Activity: Only the lines from the start of the data through the one containing "Blutspiegel bei Medikamenten" belong in your answer; return them exactly.
══════════
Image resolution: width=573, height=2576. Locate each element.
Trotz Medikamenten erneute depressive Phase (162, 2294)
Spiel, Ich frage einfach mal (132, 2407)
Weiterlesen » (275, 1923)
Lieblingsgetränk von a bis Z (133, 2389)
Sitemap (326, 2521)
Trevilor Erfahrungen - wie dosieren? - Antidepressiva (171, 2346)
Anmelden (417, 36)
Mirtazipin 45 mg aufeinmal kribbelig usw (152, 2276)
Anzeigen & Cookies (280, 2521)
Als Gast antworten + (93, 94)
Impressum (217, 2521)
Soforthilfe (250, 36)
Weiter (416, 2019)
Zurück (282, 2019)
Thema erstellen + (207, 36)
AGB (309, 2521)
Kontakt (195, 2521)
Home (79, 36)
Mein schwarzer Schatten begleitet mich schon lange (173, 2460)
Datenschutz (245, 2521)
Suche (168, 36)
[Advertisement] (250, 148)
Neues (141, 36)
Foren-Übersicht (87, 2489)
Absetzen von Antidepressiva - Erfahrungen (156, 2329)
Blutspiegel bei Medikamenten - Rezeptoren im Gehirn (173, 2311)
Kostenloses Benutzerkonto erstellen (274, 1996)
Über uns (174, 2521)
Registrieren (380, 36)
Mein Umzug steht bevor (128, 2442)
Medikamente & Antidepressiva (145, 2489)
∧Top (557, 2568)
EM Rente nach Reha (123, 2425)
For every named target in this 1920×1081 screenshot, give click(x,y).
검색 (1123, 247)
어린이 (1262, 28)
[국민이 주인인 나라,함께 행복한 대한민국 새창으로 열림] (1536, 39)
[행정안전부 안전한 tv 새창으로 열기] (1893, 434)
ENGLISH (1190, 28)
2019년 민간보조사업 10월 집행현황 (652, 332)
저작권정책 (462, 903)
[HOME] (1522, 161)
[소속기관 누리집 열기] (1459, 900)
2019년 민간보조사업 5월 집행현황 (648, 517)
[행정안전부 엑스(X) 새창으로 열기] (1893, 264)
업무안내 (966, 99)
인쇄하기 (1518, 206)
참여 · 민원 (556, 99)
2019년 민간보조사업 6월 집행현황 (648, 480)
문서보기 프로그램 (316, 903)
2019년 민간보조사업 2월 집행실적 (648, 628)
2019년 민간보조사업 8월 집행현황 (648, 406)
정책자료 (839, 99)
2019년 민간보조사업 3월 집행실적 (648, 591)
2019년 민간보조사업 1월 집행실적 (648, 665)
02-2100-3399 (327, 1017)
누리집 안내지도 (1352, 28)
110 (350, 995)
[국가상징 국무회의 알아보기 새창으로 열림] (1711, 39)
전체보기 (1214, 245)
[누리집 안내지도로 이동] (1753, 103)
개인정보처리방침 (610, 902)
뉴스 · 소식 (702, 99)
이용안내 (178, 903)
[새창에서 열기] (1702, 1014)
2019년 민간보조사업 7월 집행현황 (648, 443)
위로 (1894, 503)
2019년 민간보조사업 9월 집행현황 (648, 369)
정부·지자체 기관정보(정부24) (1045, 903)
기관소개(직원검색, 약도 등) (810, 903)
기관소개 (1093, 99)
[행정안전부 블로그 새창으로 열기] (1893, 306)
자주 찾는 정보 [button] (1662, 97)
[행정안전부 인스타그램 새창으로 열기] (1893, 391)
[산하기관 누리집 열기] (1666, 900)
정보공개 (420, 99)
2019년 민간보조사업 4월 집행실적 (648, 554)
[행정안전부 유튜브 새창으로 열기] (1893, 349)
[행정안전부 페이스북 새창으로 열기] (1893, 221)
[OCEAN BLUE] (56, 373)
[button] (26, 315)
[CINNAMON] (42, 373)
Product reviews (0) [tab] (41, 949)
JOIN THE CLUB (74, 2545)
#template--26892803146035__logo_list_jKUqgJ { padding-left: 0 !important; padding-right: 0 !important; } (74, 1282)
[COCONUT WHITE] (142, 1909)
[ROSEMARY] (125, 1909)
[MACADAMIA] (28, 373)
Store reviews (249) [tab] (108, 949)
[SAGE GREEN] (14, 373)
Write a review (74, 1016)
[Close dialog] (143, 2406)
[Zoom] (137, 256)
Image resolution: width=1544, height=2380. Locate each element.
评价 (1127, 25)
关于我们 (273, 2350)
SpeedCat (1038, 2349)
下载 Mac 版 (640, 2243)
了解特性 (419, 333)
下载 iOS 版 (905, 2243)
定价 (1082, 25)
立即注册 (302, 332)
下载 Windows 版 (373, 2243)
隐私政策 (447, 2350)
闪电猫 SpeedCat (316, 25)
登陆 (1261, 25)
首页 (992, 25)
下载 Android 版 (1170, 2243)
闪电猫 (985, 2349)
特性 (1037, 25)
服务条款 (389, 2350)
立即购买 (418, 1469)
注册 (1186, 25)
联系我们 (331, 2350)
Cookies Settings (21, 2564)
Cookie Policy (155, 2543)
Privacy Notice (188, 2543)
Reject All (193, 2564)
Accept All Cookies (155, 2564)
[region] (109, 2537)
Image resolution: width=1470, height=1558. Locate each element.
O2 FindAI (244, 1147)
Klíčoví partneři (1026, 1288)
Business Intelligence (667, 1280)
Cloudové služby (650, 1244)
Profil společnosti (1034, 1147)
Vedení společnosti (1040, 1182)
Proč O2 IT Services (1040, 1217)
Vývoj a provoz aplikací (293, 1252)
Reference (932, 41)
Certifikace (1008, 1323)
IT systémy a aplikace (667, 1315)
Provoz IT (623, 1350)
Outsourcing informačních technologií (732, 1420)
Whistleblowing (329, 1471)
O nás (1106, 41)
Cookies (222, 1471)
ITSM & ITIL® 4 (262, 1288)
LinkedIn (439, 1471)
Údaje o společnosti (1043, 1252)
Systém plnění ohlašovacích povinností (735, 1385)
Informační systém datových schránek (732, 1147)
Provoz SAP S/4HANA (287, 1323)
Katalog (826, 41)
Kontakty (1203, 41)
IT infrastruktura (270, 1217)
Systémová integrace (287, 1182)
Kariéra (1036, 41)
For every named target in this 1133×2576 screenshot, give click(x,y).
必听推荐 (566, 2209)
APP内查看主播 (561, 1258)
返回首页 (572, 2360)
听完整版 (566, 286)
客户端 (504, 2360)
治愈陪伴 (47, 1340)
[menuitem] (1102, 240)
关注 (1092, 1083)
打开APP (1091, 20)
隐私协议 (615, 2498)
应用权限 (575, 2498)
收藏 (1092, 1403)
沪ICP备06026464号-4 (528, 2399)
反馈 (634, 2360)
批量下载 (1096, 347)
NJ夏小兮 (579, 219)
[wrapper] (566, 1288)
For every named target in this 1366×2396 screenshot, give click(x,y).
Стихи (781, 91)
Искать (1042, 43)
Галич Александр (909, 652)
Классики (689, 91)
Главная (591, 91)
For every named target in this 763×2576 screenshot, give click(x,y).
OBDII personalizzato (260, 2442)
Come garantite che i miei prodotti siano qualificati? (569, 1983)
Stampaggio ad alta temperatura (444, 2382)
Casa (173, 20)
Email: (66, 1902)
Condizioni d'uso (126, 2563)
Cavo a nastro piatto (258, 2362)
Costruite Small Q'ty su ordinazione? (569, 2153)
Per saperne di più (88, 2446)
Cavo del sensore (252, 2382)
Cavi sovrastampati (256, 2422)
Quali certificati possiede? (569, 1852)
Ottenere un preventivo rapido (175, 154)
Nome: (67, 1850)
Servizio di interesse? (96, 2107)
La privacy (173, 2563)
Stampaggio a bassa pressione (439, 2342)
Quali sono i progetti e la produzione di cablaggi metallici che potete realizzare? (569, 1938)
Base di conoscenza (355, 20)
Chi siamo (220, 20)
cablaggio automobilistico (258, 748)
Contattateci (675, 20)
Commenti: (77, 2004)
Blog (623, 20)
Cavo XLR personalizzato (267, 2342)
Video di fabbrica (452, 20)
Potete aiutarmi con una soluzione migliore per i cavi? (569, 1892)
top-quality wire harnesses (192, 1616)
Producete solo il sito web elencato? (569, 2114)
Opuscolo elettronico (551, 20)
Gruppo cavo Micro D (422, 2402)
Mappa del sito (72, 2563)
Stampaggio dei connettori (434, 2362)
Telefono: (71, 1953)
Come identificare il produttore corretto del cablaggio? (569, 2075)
══════════
Solution for this problem:
Image resolution: width=573, height=2576. Locate each element.
Trotz Medikamenten erneute depressive Phase (162, 2294)
Spiel, Ich frage einfach mal (132, 2407)
Weiterlesen » (275, 1923)
Lieblingsgetränk von a bis Z (133, 2389)
Sitemap (326, 2521)
Trevilor Erfahrungen - wie dosieren? - Antidepressiva (171, 2346)
Anmelden (417, 36)
Mirtazipin 45 mg aufeinmal kribbelig usw (152, 2276)
Anzeigen & Cookies (280, 2521)
Als Gast antworten + (93, 94)
Impressum (217, 2521)
Soforthilfe (250, 36)
Weiter (416, 2019)
Zurück (282, 2019)
Thema erstellen + (207, 36)
AGB (309, 2521)
Kontakt (195, 2521)
Home (79, 36)
Mein schwarzer Schatten begleitet mich schon lange (173, 2460)
Datenschutz (245, 2521)
Suche (168, 36)
[Advertisement] (250, 148)
Neues (141, 36)
Foren-Übersicht (87, 2489)
Absetzen von Antidepressiva - Erfahrungen (156, 2329)
Blutspiegel bei Medikamenten - Rezeptoren im Gehirn (173, 2311)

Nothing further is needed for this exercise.